Especialista explica por que a reserva muscular virou peça-chave na performance dos atletas e o que esse conceito ensina sobre prevenção, sarcopenia e longevidade
Quando a Seleção Brasileira entrar em campo no dia 13 de junho contra o Marrocos na Copa do Mundo, o olhar do público estará voltado para velocidade, explosão e resistência. Mas existe um aspecto menos visível por trás da preparação dos atletas para uma competição desse nível: a construção de uma reserva muscular capaz de suportar meses de desgaste físico intenso. No futebol moderno, os músculos deixaram de ser apenas potência. Hoje, ele é tratado como um ativo biológico de proteção, recuperação e longevidade esportiva.
Muito além da força
A discussão ganhou ainda mais relevância nos últimos anos com o aumento do número de jogos, viagens e exigência física dos atletas. Em resposta, clubes e seleções passaram a investir cada vez mais em recuperação muscular, monitoramento fisiológico e preservação da capacidade funcional dos jogadores ao longo das temporadas.
Cristiano Ronaldo, Luka Modric e Thiago Silva se tornaram exemplos emblemáticos dessa nova cultura esportiva. Mais do que talento, eles representam uma geração de atletas que prolongou a performance ao transformar recuperação em prioridade.
O que é reserva muscular?
Para Gilberto Ururahy, diretor-médico especializado em medicina preventiva e membro honorário da Academia Brasileira de Medicina de Reabilitação, o conceito central por trás dessa preparação é a chamada reserva muscular.
“O atleta constrói uma poupança muscular ao longo da carreira. Essa reserva permite suportar carga física, recuperar melhor o organismo e preservar desempenho por mais tempo. O mais interessante é que esse princípio também vale para a população comum. A diferença é que, no esporte, o objetivo é performance. Fora dele, o objetivo é autonomia e qualidade de vida”, explica.

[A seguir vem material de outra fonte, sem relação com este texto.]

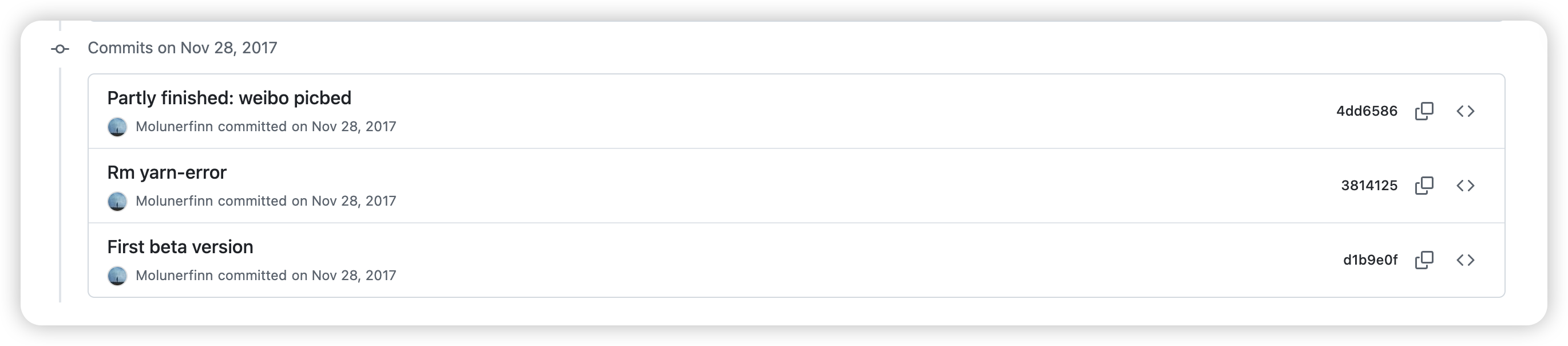Browse repository at commit d1b9e0f

click(x=1465, y=260)
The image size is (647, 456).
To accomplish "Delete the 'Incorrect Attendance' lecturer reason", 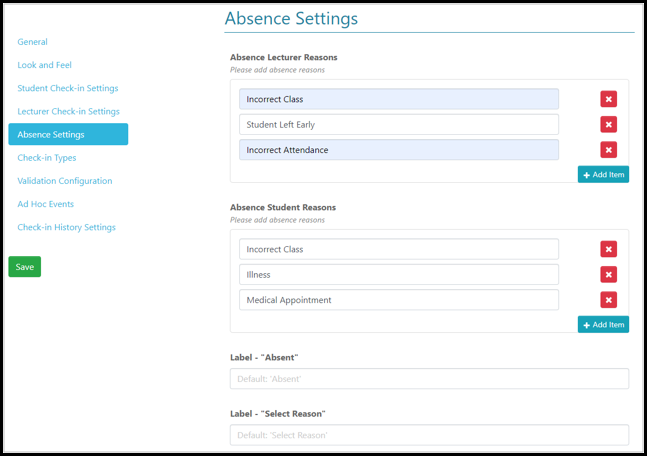I will [608, 150].
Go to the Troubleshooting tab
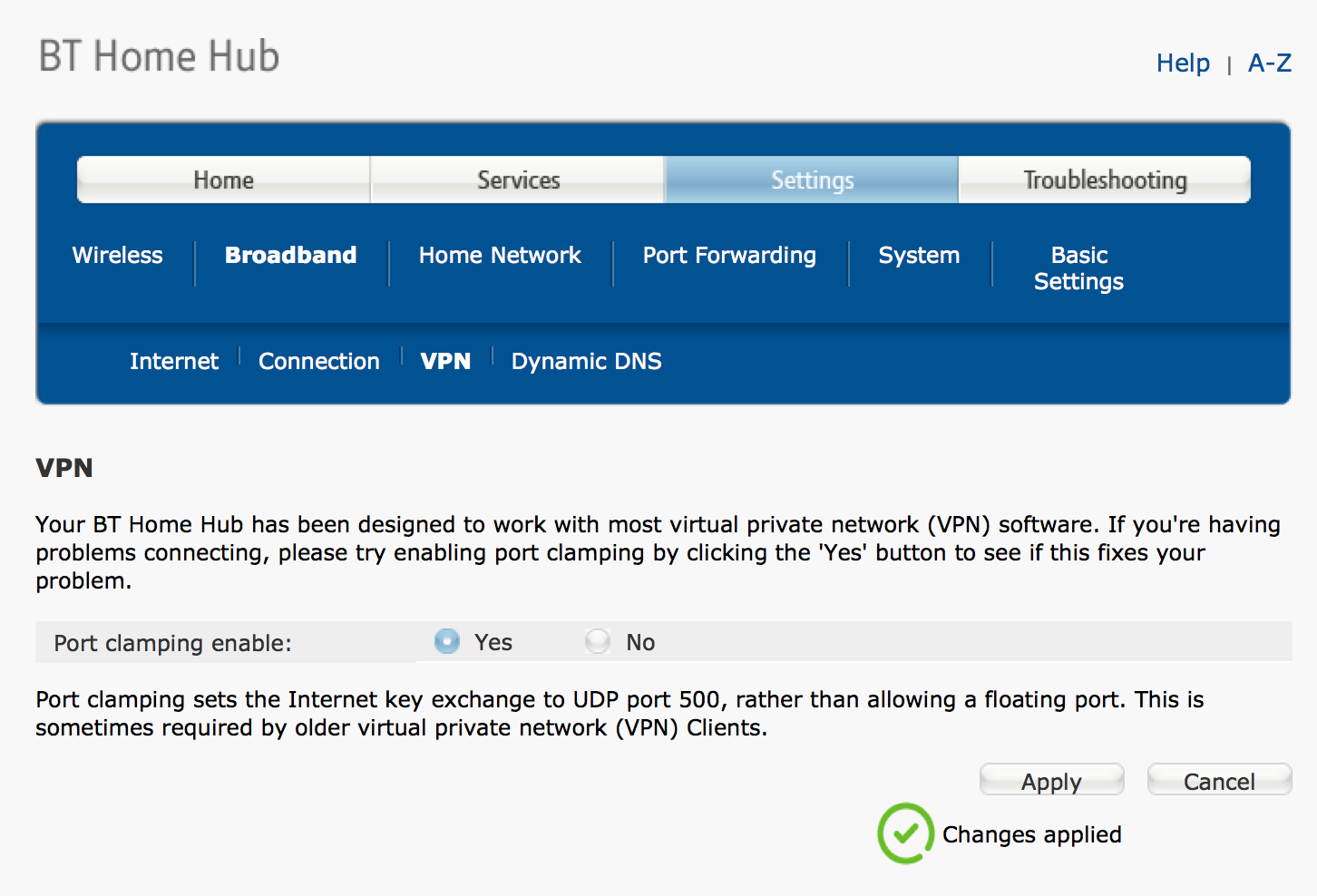The height and width of the screenshot is (896, 1317). [x=1105, y=180]
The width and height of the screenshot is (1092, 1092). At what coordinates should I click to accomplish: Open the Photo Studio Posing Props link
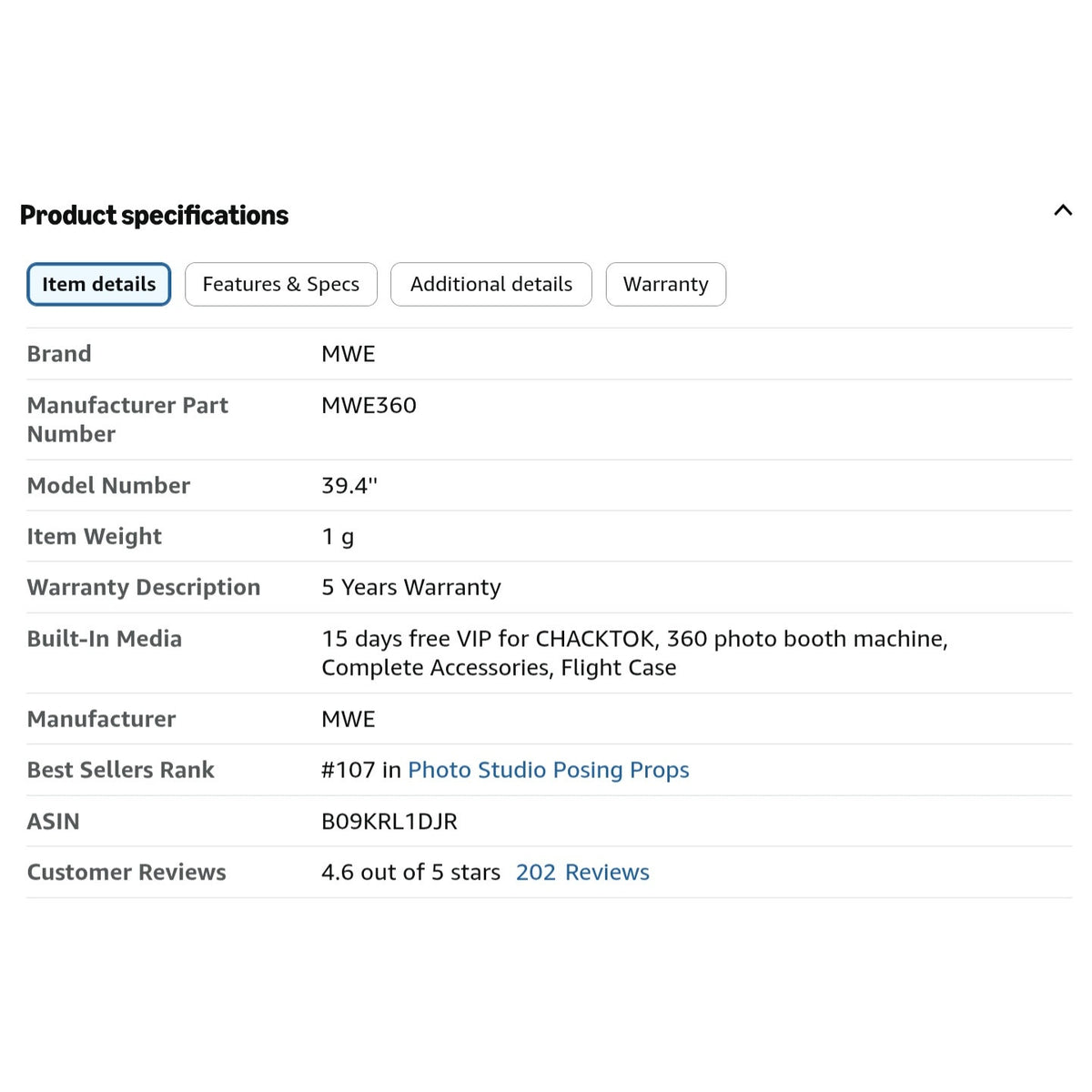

Hoje, a ciência entende que o músculo exerce funções muito mais amplas do que movimentar o corpo. Ele participa da regulação metabólica, ajuda no controle inflamatório e influencia diretamente equilíbrio, mobilidade e envelhecimento saudável.
O risco da sarcopenia
Quando essa reserva diminui, surge um dos principais desafios ligados ao envelhecimento: a sarcopenia, condição caracterizada pela perda progressiva de massa, força e função muscular. “O problema da sarcopenia é que ela começa silenciosamente. Muitas pessoas associam envelhecimento apenas à idade, mas a perda muscular pode começar décadas antes dos primeiros sinais mais evidentes. O corpo perde eficiência aos poucos”, afirma Gilberto.
Recuperação virou estratégia na Copa do Mundo
Nos bastidores do futebol de elite, a recuperação muscular passou a ocupar espaço tão estratégico quanto o treinamento. Entre as técnicas utilizadas estão terapias de luz infravermelha distante, conhecida como FIR, e métodos de pressão negativa intermitente, utilizados para auxiliar a circulação, recuperação muscular e redução da fadiga.
“Essas tecnologias ajudam a otimizar recuperação e reduzir sobrecarga física em atletas submetidos a calendários muito intensos. Mas o conceito por trás delas é mais importante do que a tecnologia em si: o corpo precisa de estímulo, mas também precisa de recuperação adequada”, explica o médico.
O que aprender com os atletas
Segundo Ururahy, a população comum pode aplicar parte dessa lógica sem equipamentos sofisticados. “Atividade física regular, treino de força, sono adequado, alimentação rica em proteínas, exames médicos preventivos regulares e recuperação entre os treinos continuam sendo os pilares mais importantes. O que vemos no esporte de elite não é mágica. É constância”, diz.
A preparação dos atletas acaba revelando algo que vale para qualquer idade: preservar músculo significa preservar função. “Existe uma diferença importante entre viver mais e envelhecer bem. A musculatura está diretamente ligada à capacidade de continuar ativo, independente e funcional ao longo da vida. O esporte de elite apenas tornou isso mais visível.”
Por que o músculo é considerado um órgão metabólico?
Porque ele participa ativamente do funcionamento do organismo. O músculo produz substâncias ligadas ao metabolismo, à inflamação e ao equilíbrio energético.
Quem não é atleta precisa fazer treinos intensos para preservar a massa muscular?
“Não. O mais importante é a regularidade. Exercícios de força duas ou três vezes por semana já fazem diferença importante ao longo dos anos.”
Qual o primeiro sinal de perda muscular?
“A pessoa começa a perceber redução de força, mais dificuldade em movimentos simples, cansaço maior e recuperação mais lenta.”